* _MATERIAL FOR THIS TASK_:
========

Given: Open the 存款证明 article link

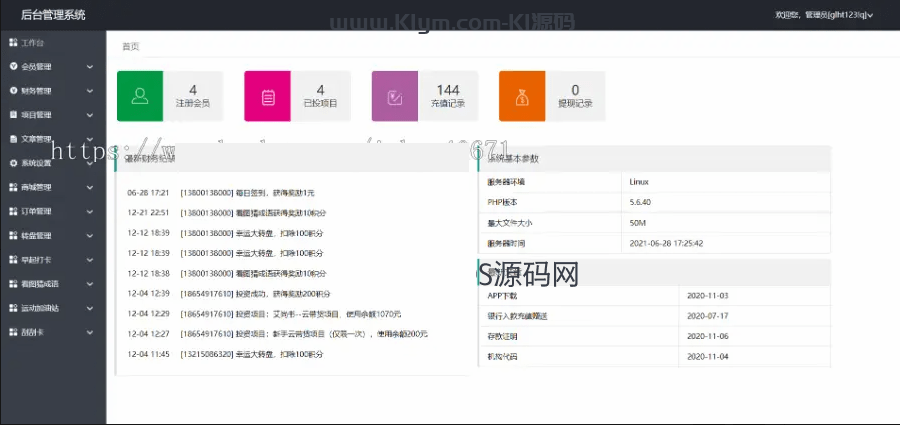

========

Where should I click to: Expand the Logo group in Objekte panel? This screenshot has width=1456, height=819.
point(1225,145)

========

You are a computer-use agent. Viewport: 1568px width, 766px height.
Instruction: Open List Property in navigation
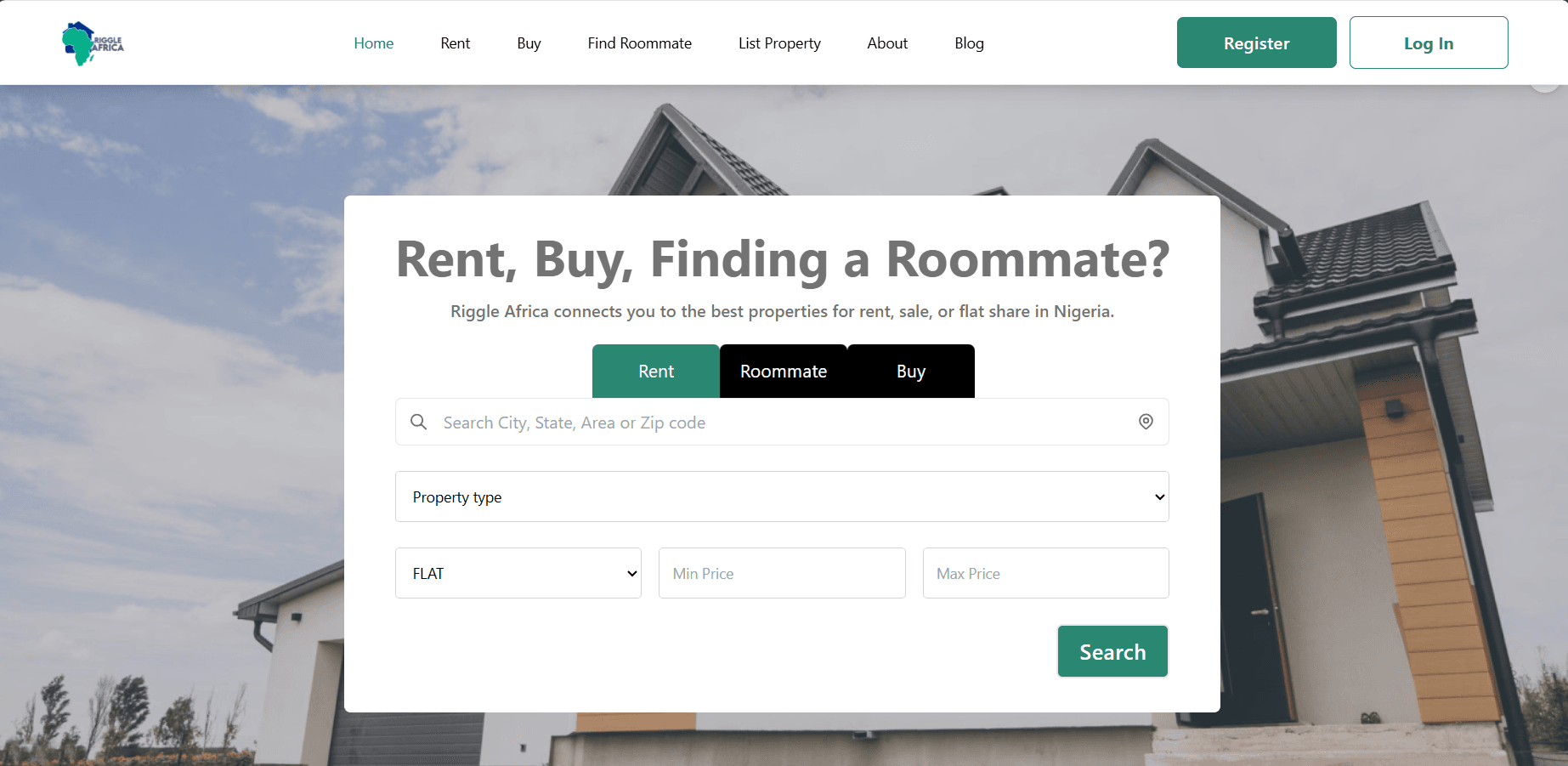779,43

========

* _WHAT THE TASK ASKS_: How many lines of the listing contain the string "Open", with case counted? Give only the number.

* _EXERCISE RESULT_: 2